==== Kaynak ====

Çin Devlet Başkanı Şi; Makau’nun 25 Yıllık Başarısının Anahtarı: ‘Tek Ülke, İki Sistem’ Anlayışı

Çin'in güneyinde, İnci Nehri'nin denize döküldüğü körfezin batı yakasında yer alan Makau, "özel idari bölge" statüsünde, "tek ülke, iki sistem" ilkesiyle yönetilen özerk yapıda bir idari birim olma özelliği taşıyor.
Çin'in güneyinde, İnci Nehri'nin denize döküldüğü körfezin batı yakasında yer alan Makau, "özel idari bölge" statüsünde, "tek ülke, iki sistem" ilkesiyle yönetilen özerk yapıda bir idari birim olma özelliği taşıyor.

Last Updated on 20 Aralık 2024 by Turizm Günlüğü

PEKİN (AA) – Çin Devlet Başkanı Şi Cinping, Makau Özel İdari Bölgesinin uzun dönemli istikrar ve refahının, yönetimde “tek ülke, iki sistem” anlayışının uygulamasından kaynaklandığını belirterek, gelecek dönemde de bu doğrultuda devam edeceklerini bildirdi.

Devlet Başkanı Şi, Makau’nun Portekiz sömürge yönetiminden Çin’e devrinin 25. yılı kutlamasında yaptığı konuşmada, Makau’nun son 25 yılda sergilediği başarının anahtarının, kapitalist bir ekonominin sosyalist sistem içinde varlığını sürdürmesine olanak sağlayan “tek ülke, iki sistem” anlayışı olduğuna işaret etti.

Çin’in “özel idari bölgesi” statüsündeki Hong Kong ve Makau’da uygulanan sistemin kurumsal avantajlara ve güçlü bir hayatiyete sahip olduğuna dikkati çeken Şi, “Bu, Hong Kong ve Makau’nun uzun dönemli refahını ve istikrarını sürdürmek için iyi bir sistem. Güçlü bir ülkenin inşası ve ulusal canlanma için iyi bir sistem. Farklı sosyal sistemlerin barış içinde bir arada yaşaması ve kazan kazan işbirliğinin hayata geçirilmesi açısından iyi bir sistem.” dedi.

==== Çıkarılan Kayıtlar ====

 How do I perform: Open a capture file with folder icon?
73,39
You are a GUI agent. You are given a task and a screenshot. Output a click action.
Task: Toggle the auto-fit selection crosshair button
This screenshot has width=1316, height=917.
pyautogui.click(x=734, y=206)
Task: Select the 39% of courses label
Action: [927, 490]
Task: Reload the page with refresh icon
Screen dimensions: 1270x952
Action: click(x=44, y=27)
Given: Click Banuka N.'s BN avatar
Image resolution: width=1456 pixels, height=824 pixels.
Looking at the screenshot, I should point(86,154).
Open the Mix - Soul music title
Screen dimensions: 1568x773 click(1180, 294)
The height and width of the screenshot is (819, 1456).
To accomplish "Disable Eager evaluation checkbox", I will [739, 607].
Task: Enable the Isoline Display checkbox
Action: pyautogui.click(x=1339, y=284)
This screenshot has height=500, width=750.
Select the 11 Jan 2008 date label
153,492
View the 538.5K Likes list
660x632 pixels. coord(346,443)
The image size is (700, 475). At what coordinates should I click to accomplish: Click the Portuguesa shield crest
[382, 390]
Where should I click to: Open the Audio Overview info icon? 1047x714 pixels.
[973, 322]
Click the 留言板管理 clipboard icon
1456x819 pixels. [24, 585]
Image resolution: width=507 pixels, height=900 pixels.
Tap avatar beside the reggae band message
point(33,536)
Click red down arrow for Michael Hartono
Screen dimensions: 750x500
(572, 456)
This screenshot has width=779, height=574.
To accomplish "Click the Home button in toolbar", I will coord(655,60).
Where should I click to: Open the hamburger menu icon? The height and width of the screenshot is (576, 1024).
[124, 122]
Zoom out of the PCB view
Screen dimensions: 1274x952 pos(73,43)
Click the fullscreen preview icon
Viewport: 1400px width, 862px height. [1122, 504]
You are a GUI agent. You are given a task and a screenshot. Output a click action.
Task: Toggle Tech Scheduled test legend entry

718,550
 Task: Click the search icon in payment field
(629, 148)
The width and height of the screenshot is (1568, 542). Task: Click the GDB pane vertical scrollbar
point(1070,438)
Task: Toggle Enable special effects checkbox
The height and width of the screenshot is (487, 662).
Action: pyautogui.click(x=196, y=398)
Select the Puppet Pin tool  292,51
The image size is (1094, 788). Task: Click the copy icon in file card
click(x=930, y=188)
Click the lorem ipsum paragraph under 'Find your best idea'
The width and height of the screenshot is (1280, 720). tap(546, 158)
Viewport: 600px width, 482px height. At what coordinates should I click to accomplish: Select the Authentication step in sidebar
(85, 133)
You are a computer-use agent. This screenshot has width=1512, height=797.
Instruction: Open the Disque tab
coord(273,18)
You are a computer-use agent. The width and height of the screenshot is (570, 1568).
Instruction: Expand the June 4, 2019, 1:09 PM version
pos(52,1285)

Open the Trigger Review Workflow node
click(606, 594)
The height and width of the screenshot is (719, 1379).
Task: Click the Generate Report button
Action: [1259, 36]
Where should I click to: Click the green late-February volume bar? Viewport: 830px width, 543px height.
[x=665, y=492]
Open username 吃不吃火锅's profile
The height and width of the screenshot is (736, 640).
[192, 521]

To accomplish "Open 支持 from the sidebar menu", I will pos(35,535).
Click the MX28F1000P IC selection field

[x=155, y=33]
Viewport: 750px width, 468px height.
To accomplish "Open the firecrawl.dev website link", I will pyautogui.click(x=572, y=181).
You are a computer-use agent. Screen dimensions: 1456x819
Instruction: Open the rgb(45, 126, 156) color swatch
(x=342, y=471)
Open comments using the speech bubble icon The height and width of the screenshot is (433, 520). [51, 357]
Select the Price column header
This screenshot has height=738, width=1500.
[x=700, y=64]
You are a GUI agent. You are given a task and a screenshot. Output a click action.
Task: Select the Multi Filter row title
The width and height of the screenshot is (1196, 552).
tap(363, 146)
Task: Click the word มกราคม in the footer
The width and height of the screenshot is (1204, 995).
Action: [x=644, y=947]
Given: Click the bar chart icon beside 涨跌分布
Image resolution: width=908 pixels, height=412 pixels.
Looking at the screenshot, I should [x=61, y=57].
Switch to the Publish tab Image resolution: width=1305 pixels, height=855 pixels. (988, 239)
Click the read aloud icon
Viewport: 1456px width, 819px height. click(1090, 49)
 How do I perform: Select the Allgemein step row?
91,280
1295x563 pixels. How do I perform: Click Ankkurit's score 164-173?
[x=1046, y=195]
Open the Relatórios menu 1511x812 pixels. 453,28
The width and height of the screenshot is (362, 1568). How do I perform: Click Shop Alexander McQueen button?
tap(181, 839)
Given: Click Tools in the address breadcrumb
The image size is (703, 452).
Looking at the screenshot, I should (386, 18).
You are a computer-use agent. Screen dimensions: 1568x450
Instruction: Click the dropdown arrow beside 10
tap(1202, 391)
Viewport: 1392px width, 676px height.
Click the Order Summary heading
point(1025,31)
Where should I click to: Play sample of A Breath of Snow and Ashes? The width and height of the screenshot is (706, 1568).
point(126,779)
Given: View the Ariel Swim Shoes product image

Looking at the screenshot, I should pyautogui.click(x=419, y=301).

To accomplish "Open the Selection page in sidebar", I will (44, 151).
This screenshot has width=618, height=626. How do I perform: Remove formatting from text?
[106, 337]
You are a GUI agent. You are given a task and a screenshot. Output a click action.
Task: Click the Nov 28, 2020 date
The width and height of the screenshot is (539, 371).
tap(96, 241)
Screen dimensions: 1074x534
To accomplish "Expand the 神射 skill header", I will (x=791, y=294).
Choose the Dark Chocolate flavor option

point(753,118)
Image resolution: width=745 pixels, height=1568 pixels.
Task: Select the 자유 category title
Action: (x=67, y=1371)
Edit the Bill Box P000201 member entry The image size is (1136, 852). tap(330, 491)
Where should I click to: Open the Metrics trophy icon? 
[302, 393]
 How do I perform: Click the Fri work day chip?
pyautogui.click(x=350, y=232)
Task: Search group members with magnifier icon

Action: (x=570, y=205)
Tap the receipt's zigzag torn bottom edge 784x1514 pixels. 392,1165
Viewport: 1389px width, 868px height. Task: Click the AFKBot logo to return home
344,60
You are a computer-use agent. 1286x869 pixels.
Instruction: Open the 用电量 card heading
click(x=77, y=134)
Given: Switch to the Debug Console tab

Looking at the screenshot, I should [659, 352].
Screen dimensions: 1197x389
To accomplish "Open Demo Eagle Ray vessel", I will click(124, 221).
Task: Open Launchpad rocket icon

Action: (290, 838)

====

▸ **Görev 1**: Makau metninde "Last Updated on" ifadesinden "devam edeceklerini bildirdi." ifadesine kadar olan bölümü hiçbir değişiklik yapmadan yazın.
▸ **Görev 2**: Makau metnindeki şu cümleyi İngilizceye çevirin: "Bu, Hong Kong ve Makau’nun uzun dönemli refahını ve istikrarını sürdürmek için iyi bir sistem."

▸ **Yazılı Yanıt 1**:
Last Updated on 20 Aralık 2024 by Turizm Günlüğü

PEKİN (AA) – Çin Devlet Başkanı Şi Cinping, Makau Özel İdari Bölgesinin uzun dönemli istikrar ve refahının, yönetimde “tek ülke, iki sistem” anlayışının uygulamasından kaynaklandığını belirterek, gelecek dönemde de bu doğrultuda devam edeceklerini bildirdi.

▸ **Yazılı Yanıt 2**: This is a good system for maintaining the long-term prosperity and stability of Hong Kong and Macau.